Le roman de Nicolas Mathieu se prêtait parfaitement à la veine du cinéma social des Frères Dardenne ou d'un Stéphane Brizé, avec ses personnages cabossés et son sous-texte sociologique. Ce n'est pas du tout le choix des frères Boukherma. Ils choisissent plutôt de s'inscrire dans les pas d'un Xavier Dolan avec un film plein d'entrain et de passion sur la jeunesse et la soif de liberté. Les premiers émois d'Anthony, les rapports violents avec son père, son désir d'appartenir, de se conformer, ou à l'inverse la recherche de son identité...tout ça est très bien amené, grâce à une mise en scène sensible et une bande-son omniprésente, comme chez Dolan.

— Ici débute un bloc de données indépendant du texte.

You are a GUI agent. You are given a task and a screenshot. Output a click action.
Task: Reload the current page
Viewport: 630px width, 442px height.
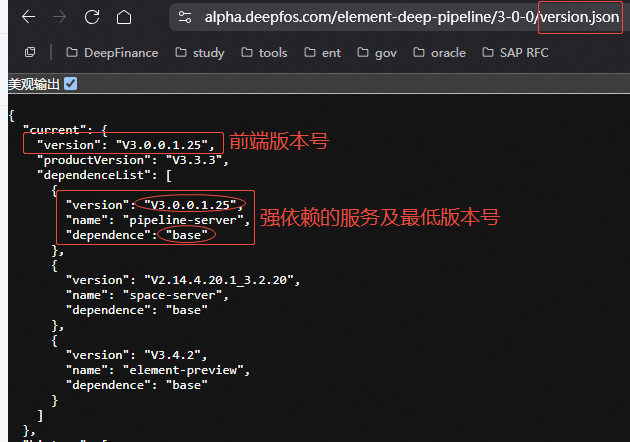tap(92, 17)
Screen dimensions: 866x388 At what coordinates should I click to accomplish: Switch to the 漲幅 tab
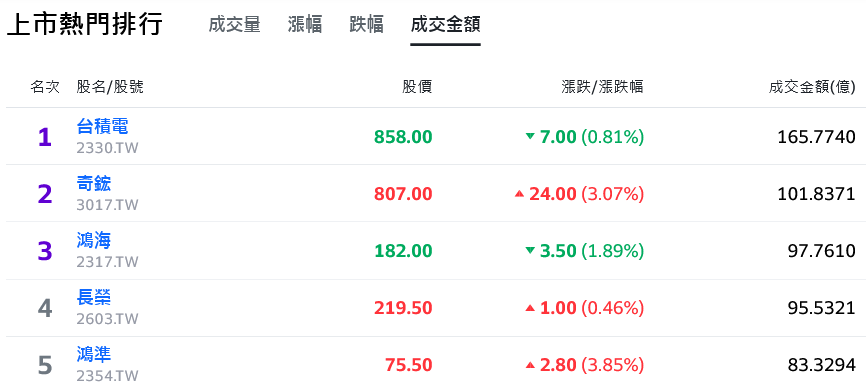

Le problème, c'est qu'à l'inverse, le contexte social est relégué au second-plan. Il est même réduit à un décor qu'on aperçoit de temps à autre, cette immense usine rouillée autour de laquelle les ados se retrouvent parfois, ou encore ces intérieurs et ces quartiers ouvriers qui dénotent par rapport au quartier des filles. Pourquoi , au fond, la relation entre Steph et Anthony ne décolle-t-elle jamais vraiment ? C'est qu'ils viennent de deux mondes différents, et Clémence, en particulier, n'a pas envie de cette réalité dans laquelle, elle le devine, Anthony baigne. Nicolas Mathieu nous le suggère magnifiquement dans son roman. Le film n'a même pas esquissé l'once d'une analyse dans ce sens...Attention, il s'agit d'une adaptation, et loin de moi l'idée la juger à l'aune du contenu du livre. Au contraire, je préfère largement les propositions de cinéma qui s'émancipent de leur modèle littéraire, comme le fait par exemple Le Comte de Monte-Cristo cette année. Mais, même en ne considérant le film qu'en lui-même, on sent qu'une dimension n'est qu'effleurée, qu'on rate quelque chose.
On a même l'impression que les réalisateurs ont conscience de leur faiblesse, et tentent d'y remédier un peu maladroitement, par exemple avec cette séquence autour de l'enterrement du maire. Pourquoi parle-t-on de lui soudainement ? Que vient-il faire là, si ce n'est donner l'occasion des retrouvailles entre les parents d'Anthony ? Ne s'agit-il pas plutôt d'une figure de cette France rurale abandonnée, dont on a un peu omis de brosser le portrait pendant nos balades en moto sur fond de tubes des années 90 ? C'est dommage, parce que j'ai beaucoup aimé la sincérité et l'envie qui se dégagent constamment du film. On est emportés, on vibre avec les personnages. C'est le cinéma qui me plaît habituellement. Mais il reste à la fin comme une impression d'inachevé, une façon globale de survoler les choses qui fâchent là où le fond de l'intrigue invitait au contraire à s'y plonger allègrement. Il y avait sûrement un juste-milieu entre le misérabilisme que les frères ont très bien évité, et le trop-plein dolanien qui ne convenait pas complètement au propos ni à l'intrigue. Il n'a pas été trouvé.